In the shade offered by the balcony above her, she stamped her feet and stretched her arms, twisting her back and bending her knees. She had ran around the arena twice before arriving at the entrance, and her skin was pleasantly flushed, her body loose. Her bare toes dug into the dry dirt under her feet, the bite of the marble stone walkway bisecting her foot, cold and rough compared to the fine grain of the dirt in the arena.
Cheers and cries of merchants filled the air around her as the people gathered in the stands awaited the show. Children laughed at the antics of the fools now dancing for their entertainment. Drunkards shouted for more wine and beer. Somewhere, one woman’s boisterous laugh carried over the rest. Horns trumpeted in the distance as a foot race concluded, and a cheer went up as the victor celebrated.

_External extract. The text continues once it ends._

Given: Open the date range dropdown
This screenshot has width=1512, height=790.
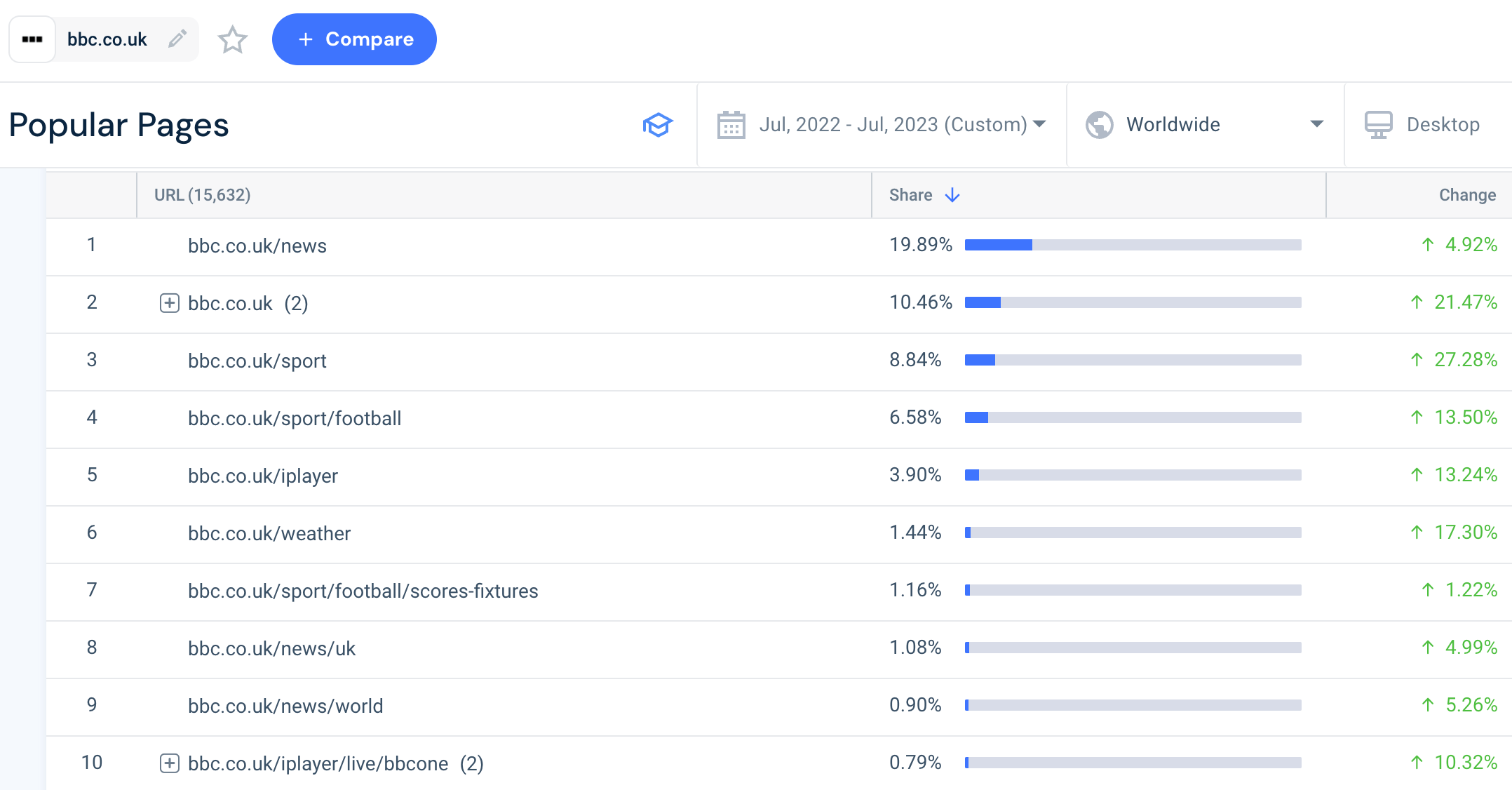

Najma tried to ignore it all as she shook out her arms. She bounced on the balls of her feet, balanced delicately on that edge of marble.
“Najma,” her brother called softly from just beside her, and her eyes popped open.
“What are you doing here?”
Zilan smiled slightly, his dark hair blowing in his face as a breeze picked up, carrying with it the scents of fried foods, unwashed bodies, and animal. Najma shivered at the scent of angry bull.
“I’ve come to wish you luck.” He held out a length of ribbon, brightly dyed and thin. She peered at it happily until he motioned for her to turn. She presented her back to him and felt him tying the ribbon into her tightly bound hair. The tips of the ribbon only just brushed her shoulders once he was done.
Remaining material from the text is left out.